Una vez retirado, Ibarra no dudó en hacer uso de sus privilegios. Buscaron un local para ubicar su oficina de ex presidente, que se compró y se reformó. Tuvo un costo total para los extremeños y las extremeñas de un millón de euros. Tras la compra tocaba la decoración y Rodríguez Ibarra no escatimó en gastos, pese a que todo se pagaba con dinero público.

3.000 euros en cada uno de los sofás, 579 en un perchero, 679 en una lámpara, 222 en un cenicero papelera o 1.800 en una alfombra. Y así llegó a gastar 242.000 euros para amueblar su oficina.

Todo se iba abonando desde la Asamblea de Extremadura, cuya presidencia, consciente del escándalo que suponía, intentó ocultarlo hasta que tras muchas denuncias de la oposición por la falta de transparencia se reconoce en el 2011 que la Mesa de la Asamblea había autorizado el gasto de hasta dos millones de euros en la oficina del ex presidente Juan Carlos Rodríguez Ibarra desde su puesta en funcionamientos cuatro años antes.

El despilfarro no solo fue en la puesta en marcha de este chiringuito.

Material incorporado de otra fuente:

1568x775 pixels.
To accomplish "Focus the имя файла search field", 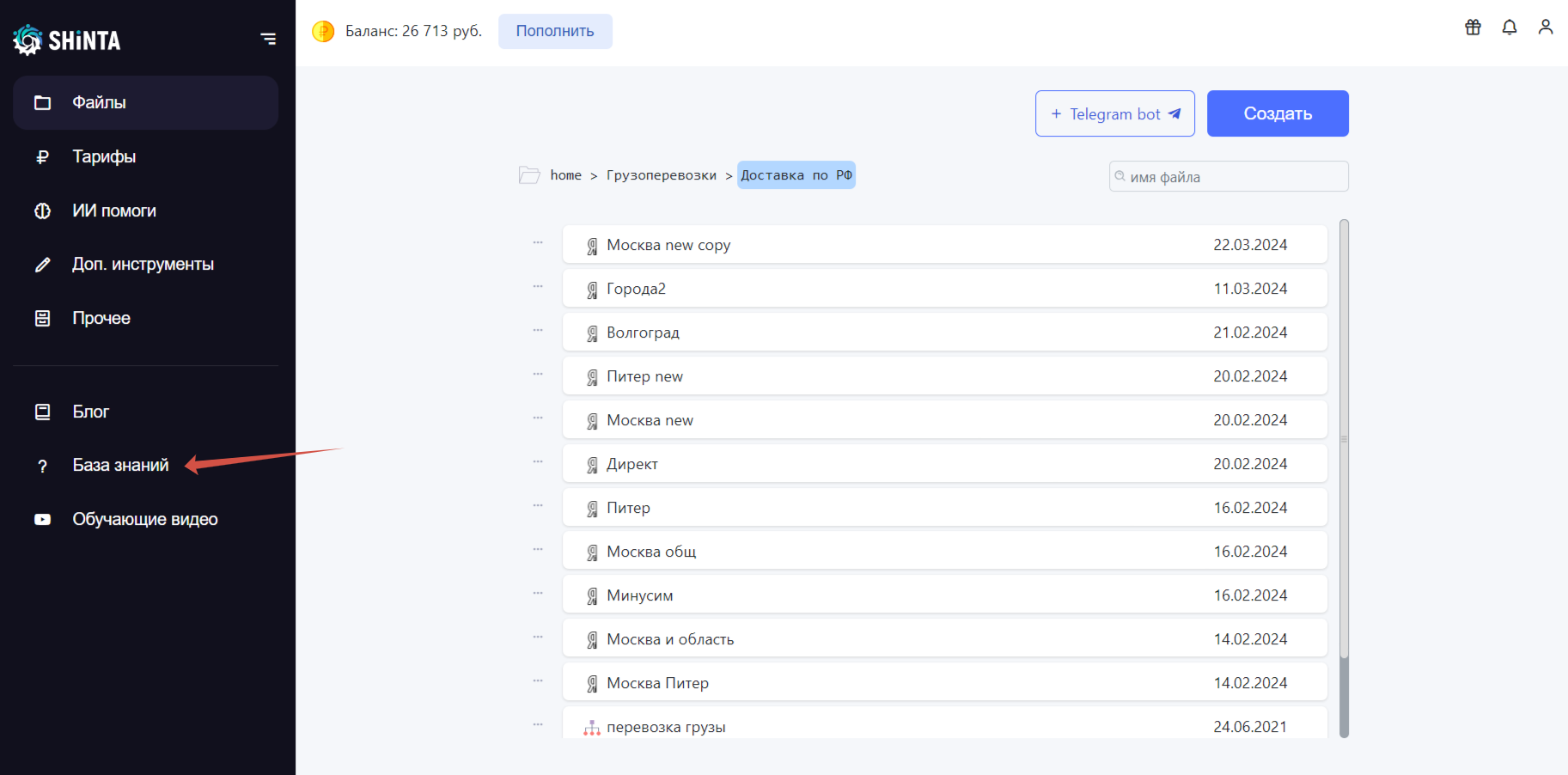I will coord(1229,176).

Los gastos de funcionamiento del mismo eran considerables, debido al lujoso tren de vida que mantenía Rodríguez Ibarra. Tenía adjudicados cuatro vehículos oficiales a la oficina del expresidente, 17 teléfonos móviles, cien mil euros en equipos informáticos, camisas, americanas, trajes, flores y hasta llegó a pasar una factura de 812 euros en botellas de vino.

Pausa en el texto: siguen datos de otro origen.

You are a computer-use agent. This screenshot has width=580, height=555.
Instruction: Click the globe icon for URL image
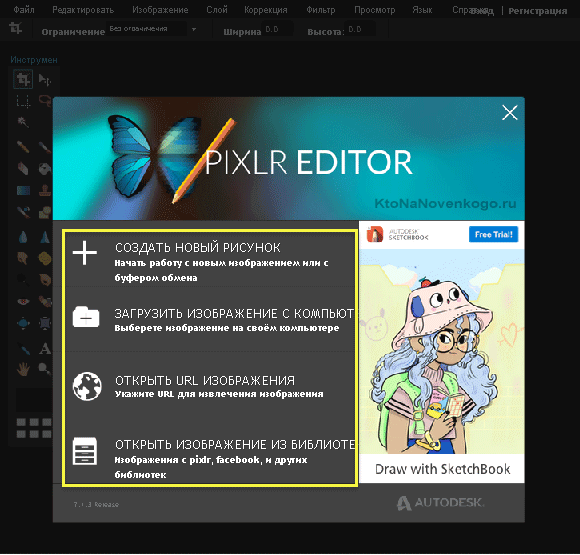point(87,386)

Con la publicación de estos datos en junio de 2011, Ibarra se vio obligado a renunciar al uso de la oficina del ex presidente. Sin embargo, el cierre físico de la oficina no supuso el desmantelamiento del personal asignado, pues la Asamblea siguió pagando los sueldos a tres empleados a su cargo, que pasaron a trabajar dentro de su Fundación privada.

219.269,54€ ESTE AÑO

En septiembre de 2011 Izquierda Unida consigue la derogación de la Ley 3/2007, de 19 de abril, y eliminar los privilegios económicos para los ex presidentes. Pero una vez más el PSOE y el PP se ponen de acuerdo para reglamentar un nuevo estatuto de quienes han ostentado la presidencia de la Junta de Extremadura, eliminándose la parte de los privilegios económicos de los expresidentes de la anterior ley pero poniendo a su servicio una relación de medios humanos y materiales con cargo al presupuesto de la Asamblea.

El bipartidismo vuelve a ponerse de acuerdo y más si de lo que se trata es de mantener privilegios con los que sueñan poder disfrutar algún día. En esta nueva versión, además del personal se incluye financiar con cargo a las cuentas regionales dietas e indemnizaciones por gastos de viajes, estancias y traslados por la asistencia a actos en los que ejerzan funciones de representación.

Fruto de este acuerdo y con la falta de transparencia que caracteriza a la Asamblea de Extremadura en estos temas, los únicos datos facilitados este año sobre los gastos que generan las dos personas que ostentan la condición de ex presidente son las nóminas de las seis personas contratadas, cuyo coste ha ascendido a 219 269,54€.